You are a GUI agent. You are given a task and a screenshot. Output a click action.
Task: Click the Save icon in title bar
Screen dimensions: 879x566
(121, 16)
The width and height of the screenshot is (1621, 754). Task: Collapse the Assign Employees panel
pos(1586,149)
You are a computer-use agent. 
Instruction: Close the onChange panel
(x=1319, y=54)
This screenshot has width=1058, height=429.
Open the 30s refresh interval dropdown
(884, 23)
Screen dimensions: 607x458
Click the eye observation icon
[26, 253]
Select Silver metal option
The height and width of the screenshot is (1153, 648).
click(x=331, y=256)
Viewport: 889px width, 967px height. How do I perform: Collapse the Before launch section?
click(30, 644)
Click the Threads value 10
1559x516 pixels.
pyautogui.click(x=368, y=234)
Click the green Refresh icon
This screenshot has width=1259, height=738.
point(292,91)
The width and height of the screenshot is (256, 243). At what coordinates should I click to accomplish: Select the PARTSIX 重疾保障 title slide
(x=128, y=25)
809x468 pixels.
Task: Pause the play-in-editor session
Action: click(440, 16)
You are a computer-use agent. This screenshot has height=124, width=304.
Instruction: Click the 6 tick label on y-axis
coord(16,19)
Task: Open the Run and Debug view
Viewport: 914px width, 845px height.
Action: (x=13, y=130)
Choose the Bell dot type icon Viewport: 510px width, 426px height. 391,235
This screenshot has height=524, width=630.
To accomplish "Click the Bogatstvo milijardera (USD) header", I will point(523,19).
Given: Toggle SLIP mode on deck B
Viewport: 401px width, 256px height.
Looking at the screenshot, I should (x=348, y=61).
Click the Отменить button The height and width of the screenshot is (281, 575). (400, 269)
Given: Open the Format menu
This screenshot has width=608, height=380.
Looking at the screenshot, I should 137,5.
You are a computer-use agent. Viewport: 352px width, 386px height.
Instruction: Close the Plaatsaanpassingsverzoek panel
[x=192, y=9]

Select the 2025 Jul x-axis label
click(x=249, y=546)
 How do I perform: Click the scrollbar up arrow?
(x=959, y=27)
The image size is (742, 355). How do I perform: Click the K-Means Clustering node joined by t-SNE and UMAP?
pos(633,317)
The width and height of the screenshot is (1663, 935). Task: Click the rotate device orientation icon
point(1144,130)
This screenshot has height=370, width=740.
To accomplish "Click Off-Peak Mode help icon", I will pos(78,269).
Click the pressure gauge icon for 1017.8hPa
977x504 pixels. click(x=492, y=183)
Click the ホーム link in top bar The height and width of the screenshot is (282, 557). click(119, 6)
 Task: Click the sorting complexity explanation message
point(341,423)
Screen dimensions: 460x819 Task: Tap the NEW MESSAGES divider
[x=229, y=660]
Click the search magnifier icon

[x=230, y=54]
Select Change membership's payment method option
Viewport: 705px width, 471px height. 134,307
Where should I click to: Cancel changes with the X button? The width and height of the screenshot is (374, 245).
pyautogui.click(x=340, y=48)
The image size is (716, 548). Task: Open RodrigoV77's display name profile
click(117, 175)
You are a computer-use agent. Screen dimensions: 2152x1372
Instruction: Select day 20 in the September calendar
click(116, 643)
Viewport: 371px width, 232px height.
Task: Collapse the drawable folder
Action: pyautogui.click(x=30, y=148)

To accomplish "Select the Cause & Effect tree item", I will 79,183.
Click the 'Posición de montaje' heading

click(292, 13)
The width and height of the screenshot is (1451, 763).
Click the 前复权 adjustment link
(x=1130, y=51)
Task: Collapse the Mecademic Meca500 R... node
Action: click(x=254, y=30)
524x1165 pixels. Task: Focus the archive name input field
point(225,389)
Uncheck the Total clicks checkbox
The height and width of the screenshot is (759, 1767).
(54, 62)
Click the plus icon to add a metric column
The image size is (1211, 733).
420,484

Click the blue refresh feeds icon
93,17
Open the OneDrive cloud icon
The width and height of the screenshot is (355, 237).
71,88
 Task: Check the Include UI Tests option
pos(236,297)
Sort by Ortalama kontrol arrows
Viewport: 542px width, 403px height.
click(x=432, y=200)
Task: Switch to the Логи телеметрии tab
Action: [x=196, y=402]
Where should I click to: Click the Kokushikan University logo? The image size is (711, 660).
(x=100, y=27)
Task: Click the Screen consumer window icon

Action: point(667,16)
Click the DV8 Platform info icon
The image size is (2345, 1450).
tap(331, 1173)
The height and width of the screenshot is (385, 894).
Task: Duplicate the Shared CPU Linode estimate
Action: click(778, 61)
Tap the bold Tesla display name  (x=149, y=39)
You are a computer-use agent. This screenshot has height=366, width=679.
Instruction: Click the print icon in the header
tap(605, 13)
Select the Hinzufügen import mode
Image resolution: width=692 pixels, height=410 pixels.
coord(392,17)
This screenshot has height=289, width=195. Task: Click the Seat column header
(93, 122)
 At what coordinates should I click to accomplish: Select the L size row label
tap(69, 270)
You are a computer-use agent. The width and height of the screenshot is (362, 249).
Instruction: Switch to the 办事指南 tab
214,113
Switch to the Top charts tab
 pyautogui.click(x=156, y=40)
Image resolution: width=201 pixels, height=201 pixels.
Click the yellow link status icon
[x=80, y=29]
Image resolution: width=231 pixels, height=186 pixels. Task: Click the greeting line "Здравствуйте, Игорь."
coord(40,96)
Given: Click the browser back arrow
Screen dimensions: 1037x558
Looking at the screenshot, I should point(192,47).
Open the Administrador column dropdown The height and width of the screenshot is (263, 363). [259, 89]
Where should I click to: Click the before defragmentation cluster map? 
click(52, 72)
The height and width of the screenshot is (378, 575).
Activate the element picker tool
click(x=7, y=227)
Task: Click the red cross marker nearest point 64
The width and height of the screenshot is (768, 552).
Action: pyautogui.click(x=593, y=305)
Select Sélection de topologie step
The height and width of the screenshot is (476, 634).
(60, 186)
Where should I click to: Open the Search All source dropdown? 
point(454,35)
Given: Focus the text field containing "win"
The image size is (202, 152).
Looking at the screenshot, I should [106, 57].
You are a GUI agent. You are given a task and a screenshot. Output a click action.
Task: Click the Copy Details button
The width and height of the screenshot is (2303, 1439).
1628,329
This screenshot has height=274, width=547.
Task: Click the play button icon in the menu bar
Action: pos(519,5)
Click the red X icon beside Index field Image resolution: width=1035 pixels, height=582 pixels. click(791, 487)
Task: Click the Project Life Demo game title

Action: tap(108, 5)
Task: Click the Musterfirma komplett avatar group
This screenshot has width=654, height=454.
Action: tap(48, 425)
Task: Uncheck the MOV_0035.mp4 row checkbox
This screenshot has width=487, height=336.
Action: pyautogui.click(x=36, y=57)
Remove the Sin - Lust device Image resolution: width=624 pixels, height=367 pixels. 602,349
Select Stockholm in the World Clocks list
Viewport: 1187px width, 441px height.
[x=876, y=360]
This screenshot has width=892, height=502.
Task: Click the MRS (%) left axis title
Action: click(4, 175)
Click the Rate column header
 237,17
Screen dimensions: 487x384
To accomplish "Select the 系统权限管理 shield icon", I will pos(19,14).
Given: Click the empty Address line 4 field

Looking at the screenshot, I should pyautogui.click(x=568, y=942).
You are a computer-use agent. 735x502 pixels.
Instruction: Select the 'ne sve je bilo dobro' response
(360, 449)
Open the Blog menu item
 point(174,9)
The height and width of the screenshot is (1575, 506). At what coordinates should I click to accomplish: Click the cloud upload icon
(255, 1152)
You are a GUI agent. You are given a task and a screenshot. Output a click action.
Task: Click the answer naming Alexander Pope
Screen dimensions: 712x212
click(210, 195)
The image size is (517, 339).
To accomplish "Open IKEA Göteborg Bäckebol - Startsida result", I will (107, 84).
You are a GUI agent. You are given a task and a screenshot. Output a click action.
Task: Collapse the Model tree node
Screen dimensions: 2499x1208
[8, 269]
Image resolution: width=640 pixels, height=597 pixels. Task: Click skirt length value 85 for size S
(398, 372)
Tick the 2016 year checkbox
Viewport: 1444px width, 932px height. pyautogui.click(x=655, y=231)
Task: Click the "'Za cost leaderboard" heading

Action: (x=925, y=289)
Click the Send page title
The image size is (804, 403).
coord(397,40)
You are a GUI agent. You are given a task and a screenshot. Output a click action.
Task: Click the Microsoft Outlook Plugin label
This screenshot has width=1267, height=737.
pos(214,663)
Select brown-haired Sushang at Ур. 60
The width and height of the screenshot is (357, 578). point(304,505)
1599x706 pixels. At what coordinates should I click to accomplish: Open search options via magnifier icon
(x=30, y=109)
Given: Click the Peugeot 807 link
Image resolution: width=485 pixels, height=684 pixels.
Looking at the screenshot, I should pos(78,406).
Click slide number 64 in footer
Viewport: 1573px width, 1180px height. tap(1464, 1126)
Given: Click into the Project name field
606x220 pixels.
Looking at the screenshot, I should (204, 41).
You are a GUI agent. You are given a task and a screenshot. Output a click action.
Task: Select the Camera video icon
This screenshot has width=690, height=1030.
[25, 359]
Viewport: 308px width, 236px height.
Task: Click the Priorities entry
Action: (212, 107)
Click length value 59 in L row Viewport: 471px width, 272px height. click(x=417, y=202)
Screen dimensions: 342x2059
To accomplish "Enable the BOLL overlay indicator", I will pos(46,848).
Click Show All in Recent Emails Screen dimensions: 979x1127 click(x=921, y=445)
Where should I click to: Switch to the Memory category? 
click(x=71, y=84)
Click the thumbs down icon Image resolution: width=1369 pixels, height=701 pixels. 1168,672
——
Please rewrite the records between the lines holding "The width and height of the screenshot is (1621, 754)." and "(x=1319, y=54)", inclusive, keeping the requests and shifting every coordinate in the answers up by 118.

> _THE SOLUTION_
The width and height of the screenshot is (1621, 754). Task: Collapse the Assign Employees panel
pos(1704,267)
You are a computer-use agent. 
Instruction: Close the onChange panel
(x=1437, y=172)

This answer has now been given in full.